La préfecture de Nanterre a notifié à Ramy Shaath son intention d’engager une procédure d’expulsion. Ce dernier devra comparaître devant une commission départementale d’expulsion le 21 mai prochain. Son conseil, Me Damia Taharraoui, a précisé que l’avis de cette instance ne lie pas la préfecture, laquelle pourrait ensuite prendre un arrêté d’expulsion exécutable à tout moment.

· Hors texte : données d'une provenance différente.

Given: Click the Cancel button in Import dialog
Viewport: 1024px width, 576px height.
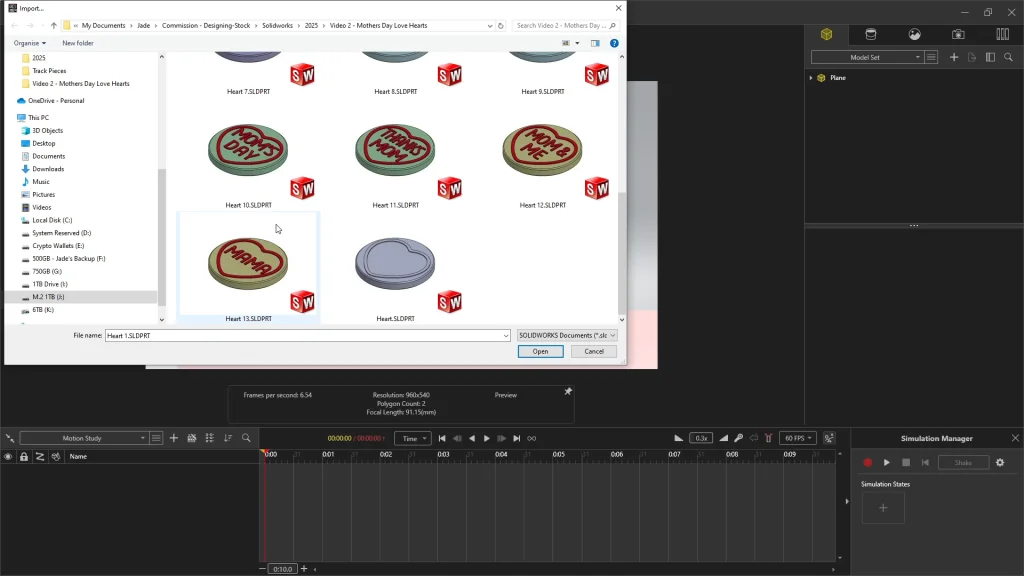Looking at the screenshot, I should coord(593,351).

Les autorités reprochent au militant ses liens avec plusieurs figures de la cause palestinienne en France ainsi qu’avec des collectifs pro-palestiniens, notamment Urgence Palestine, qu’il a cofondé. La notification, que l’AFP a pu consulter, mentionne également ses positions jugées hostiles à tout cessez-le-feu et son souhait que la guerre entre le Hamas et l’armée israélienne se poursuive, avec l’espoir d’une implication iranienne. Des propos tenus lors d’une manifestation à Paris le 4 novembre 2023 sont également cités, durant lesquels il dénonçait l’occupation israélienne à Gaza, les violences contre les prisonniers palestiniens et les bombardements israéliens.

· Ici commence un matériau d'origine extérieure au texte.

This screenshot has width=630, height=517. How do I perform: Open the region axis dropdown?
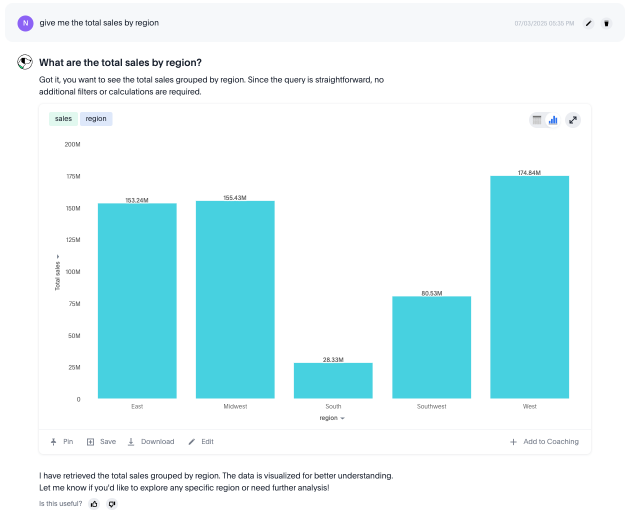point(333,419)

Une enquête pour apologie du terrorisme, ouverte après cette manifestation, a toutefois été classée sans suite en octobre 2024. De son côté, Ramy Shaath, fils de l’ancien ministre palestinien Nabil Shaath, affirme avoir participé à de nombreuses reprises à des manifestations exigeant un cessez-le-feu immédiat et une action internationale contre Israël. Il s’étonne que ses prises de position, inchangées depuis son incarcération en Égypte, lui vaudraient aujourd’hui une tentative de mise sous silence.
Âgé de 54 ans, Ramy Shaath fut une figure de la révolution égyptienne de 2011 et a coordonné en Égypte le mouvement Boycott, désinvestissement, sanctions (BDS). Marié à une Française et père d’un enfant français, il réside en France mais n’a pas réussi à renouveler son titre de séjour depuis 2023. Son avocate souligne l’impossibilité de le renvoyer en Égypte, où il a perdu la nationalité, ou en Palestine, en raison de la guerre en cours. La préfecture de Nanterre et le ministère de l’Intérieur n’ont pas réagi dans l’immédiat.